Hamba manapun pasti merindukan surga, sekalipun
ia seorang pendosa ulung, ahli maksiat, dan manusia yang hina. Tapi fitrahnya
sebagai seorang hamba pasti ingin kembali pada kampung asalnya, surga. Kelak ingin
bertemu kepada RabbNya. Sekalipun ia menyadari amalannya sering kali tidak
serupa dengan mimpi besarnya.
Bagaikan ingin memperoleh gaji besar tapi
bekerja asal-asalan. Bagaikan mendamba seseorang, tapi tidak menyampaikan
rasanya. Apa yang didapat? Hanya kata menyesal.
Sebagaimana seorang hamba yang mengaku cinta
pada Rabbnya, sehingga layak disebut sebagai hamba yang dirindukan Penciptanya.
Sayangnya ia tidak menyertakan bukti
yang cukup sebagai bukti cinta dan ketaatannya.
Banyak makhluk takut akan kematian, padahal itu
menjadi jalan untuk bertemu Tuhannya. Ketakutan itu beralasan, salah satunya
akibat amal yang dirasa belum cukup jika Allah memintanya untuk kembali
berpulang ke kampung halaman.
Sebenarnya rindu, tapi jiwa itu begitu malu
mengakuinya. Malu karena merasa diri masih penuh lumuran dosa. Bagaimana
mungkin bertemu Pencipta Yang Maha Mulia, sedangkan diri merasa sangat hina
dina.
Sekalipun kita sebagai pendosa ulung di atas
bumi ini…
Sesungguhnya, Kita bukanlah penduduk bumi. Kita adalah penduduk surga. Kita tidak berasal dari bumi, tapi kita
berasal dari surga.
Sebagamana Nabi Adam As lahir dan diciptakan di
surga, maka nanti anak-anak Nabi Adam pun akan pulang kembali ke Surga.
Maka sebagaimana pulang kampung di dunia yang
harus menyiapkan bekal dengan cukup. Seperti itulah yang pula kita lakukan
untuk menyiapkan bekal ke kampung halaman, akhirat.
Carilah bekal terbaik untuk kembali ke rumah, kembali
ke kampung halaman yang telah lama
kita tinggalkan.
Seandainya kita menyadari bahwa dunia
ini bukan rumah kita, hanya
tempat singgah sementara, maka betapapun senang dan pahitnya kehidupan di
dunia, tidak akan membuat kita lupa dan alpa di atas segala hal yang terjadi.

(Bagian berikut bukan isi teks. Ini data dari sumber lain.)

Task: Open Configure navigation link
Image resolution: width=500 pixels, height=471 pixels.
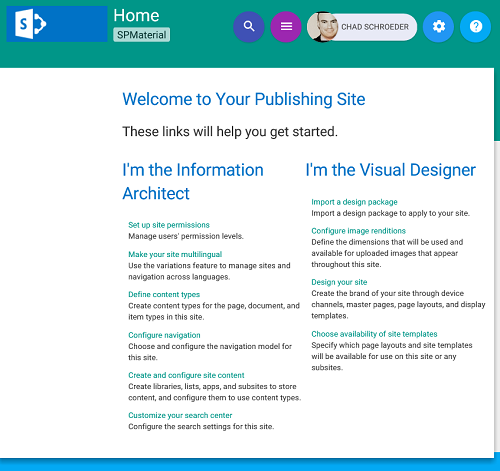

Kita hanya musafir yang sedang berjalan untuk berjalan sedikit demi sedikit
untuk pulang ke rumah kita yang sebenarnya.
Sekarang…
kita pasti sedang merindukan kampung
halaman di dunia. Sepanjang perjalanan pulang yang dipikirkan adalah oleh-oleh
yang bisa menyenangkan hati keluarga dan sanak kerabat di rumah. Semanis itu memikirkannya.
Bahkan uang di perjalanan pun rela untuk dihabiskan, asalkan yang di rumah bisa
sumringah mendapatkan buah tangannya.
Lalu, persiapan apa yang tengah kita siapkan
untuk kembali ke rumah yang sesungguhnya di akhirat?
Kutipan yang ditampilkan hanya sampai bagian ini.